▶ [Work order]
Restate word for word the lines below, from the one containing "Click the sender's profile avatar" through the final line, with no pictures included.

▶ [Data shown]
* * * * *

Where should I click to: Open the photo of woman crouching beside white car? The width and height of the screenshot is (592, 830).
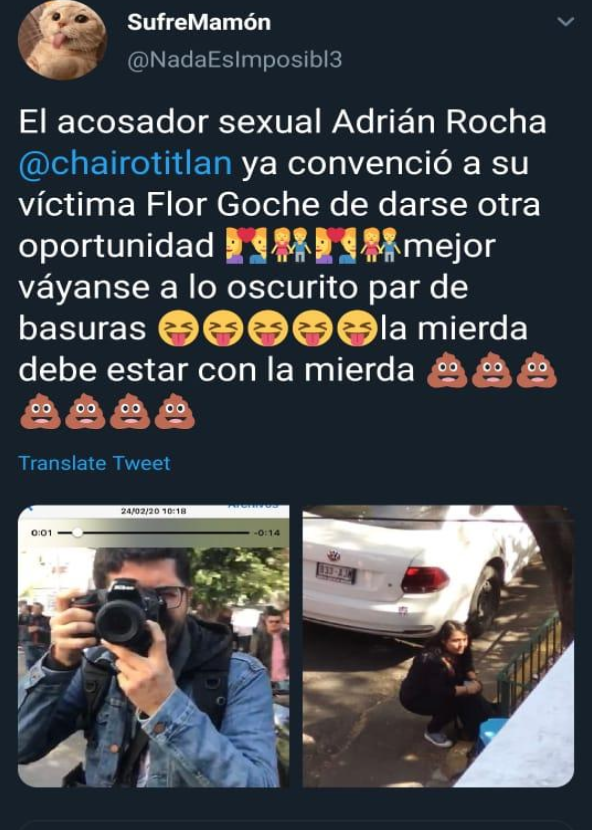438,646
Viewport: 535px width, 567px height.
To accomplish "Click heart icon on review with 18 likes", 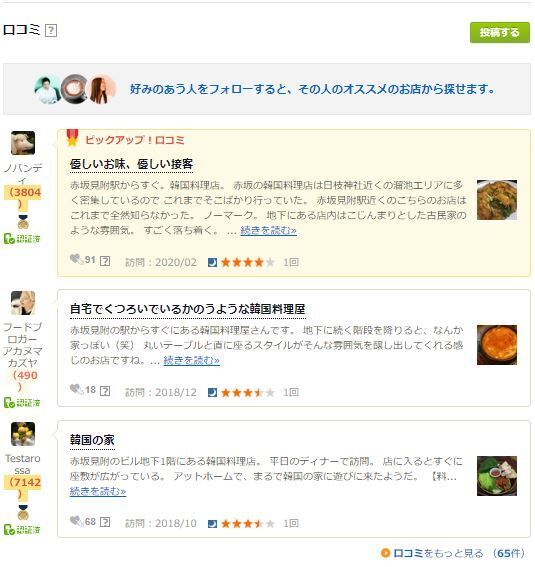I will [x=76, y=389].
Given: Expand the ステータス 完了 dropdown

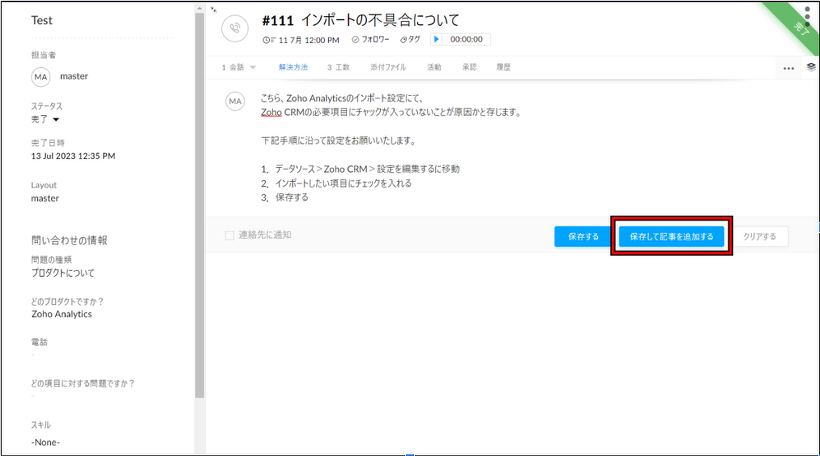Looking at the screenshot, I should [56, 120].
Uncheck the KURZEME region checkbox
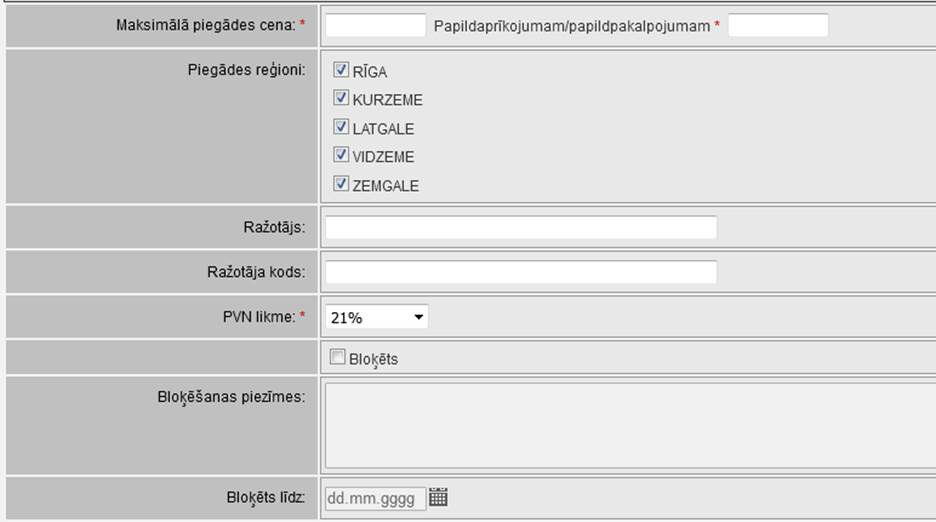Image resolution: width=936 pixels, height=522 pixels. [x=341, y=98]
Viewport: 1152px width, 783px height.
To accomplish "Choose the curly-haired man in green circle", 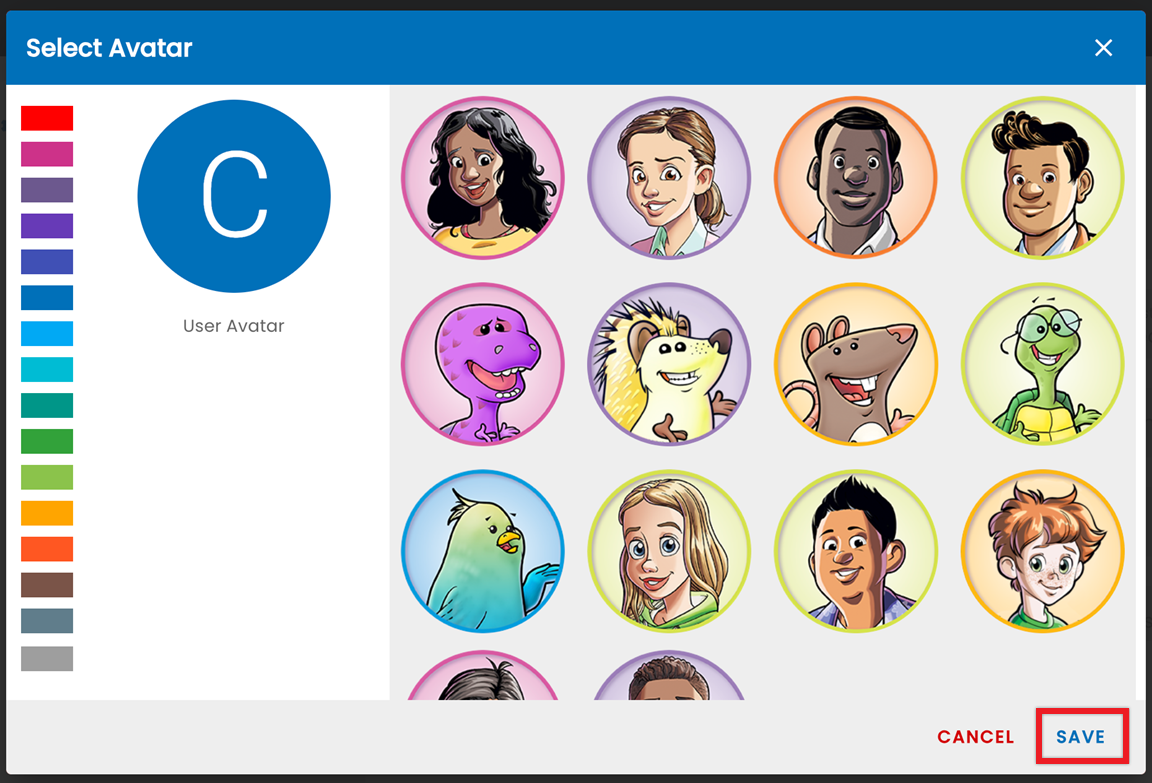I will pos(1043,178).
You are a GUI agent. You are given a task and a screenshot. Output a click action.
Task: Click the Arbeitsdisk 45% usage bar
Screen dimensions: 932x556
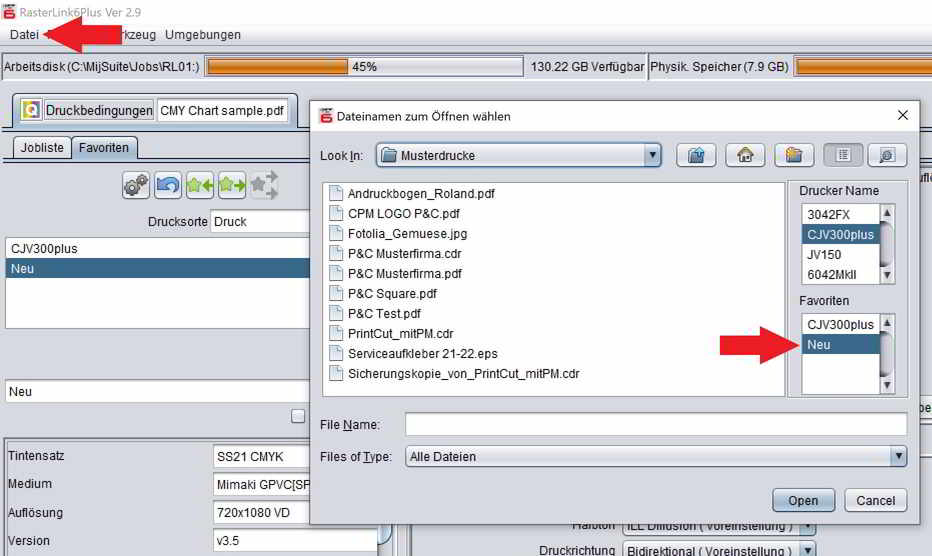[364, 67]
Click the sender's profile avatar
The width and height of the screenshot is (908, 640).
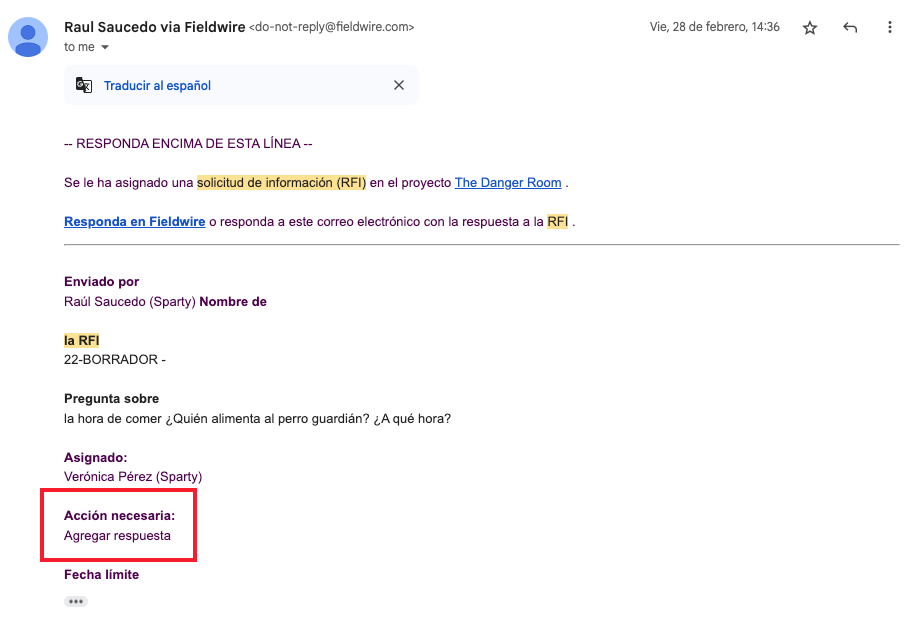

* * * * *

▶ [Result for this task]
Click the sender's profile avatar
The width and height of the screenshot is (908, 640).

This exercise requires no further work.